++++ The input ++++

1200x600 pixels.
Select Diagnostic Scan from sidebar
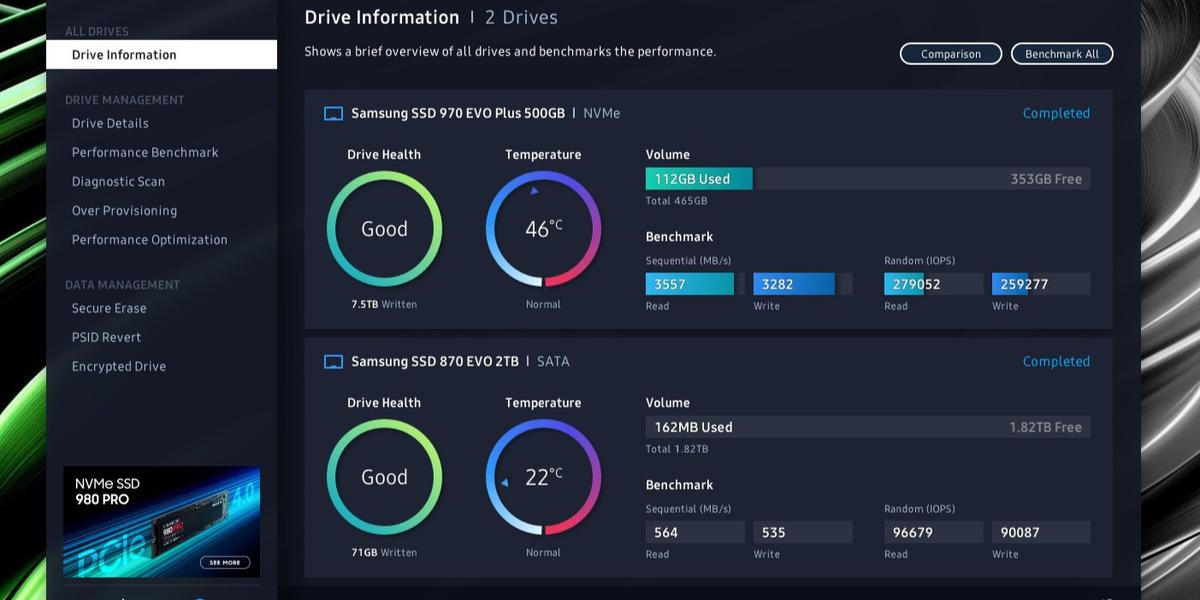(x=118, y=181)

++++
++++ The input ++++

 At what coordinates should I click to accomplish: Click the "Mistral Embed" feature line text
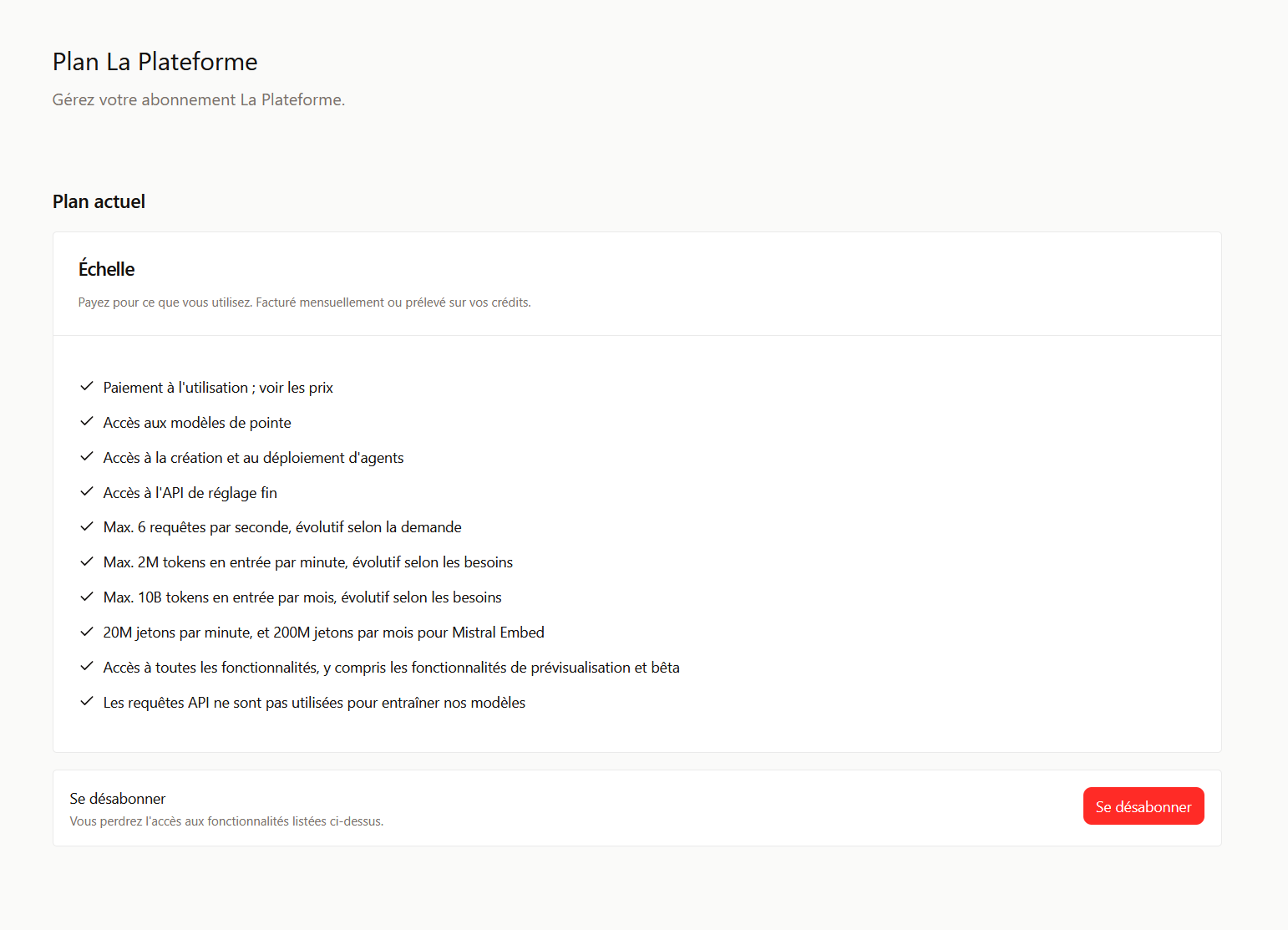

++++
++++ The input ++++

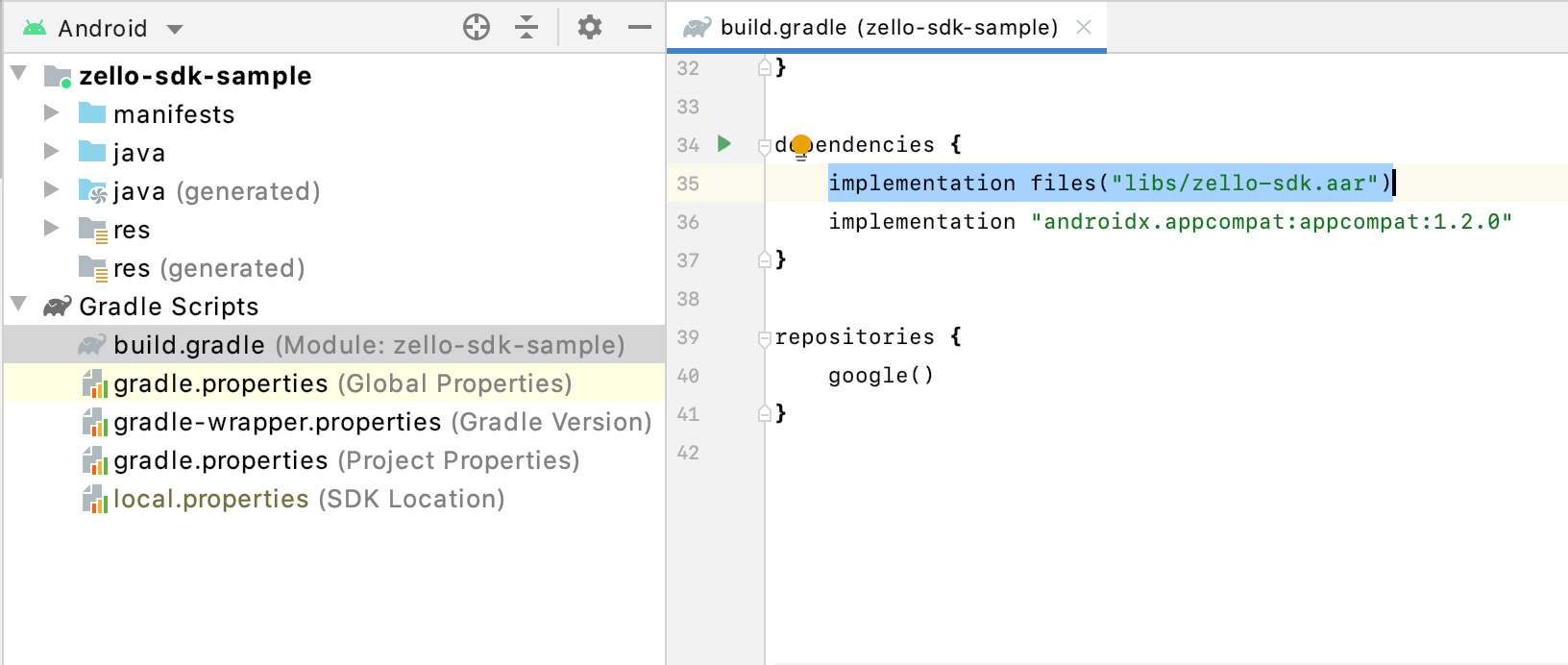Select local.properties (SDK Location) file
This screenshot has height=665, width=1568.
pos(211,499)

++++

(Written instruction) Rescale the data from the line with "1200x600 pixels." to the line with "(x=118, y=181)", both included, copying every line, requests too, and multiplying only the click coordinates in the answers by 0.4, rounded to whole numbers with halves going up. Leave the pictures out.

(Result for this exercise)
1200x600 pixels.
Select Diagnostic Scan from sidebar
(x=47, y=72)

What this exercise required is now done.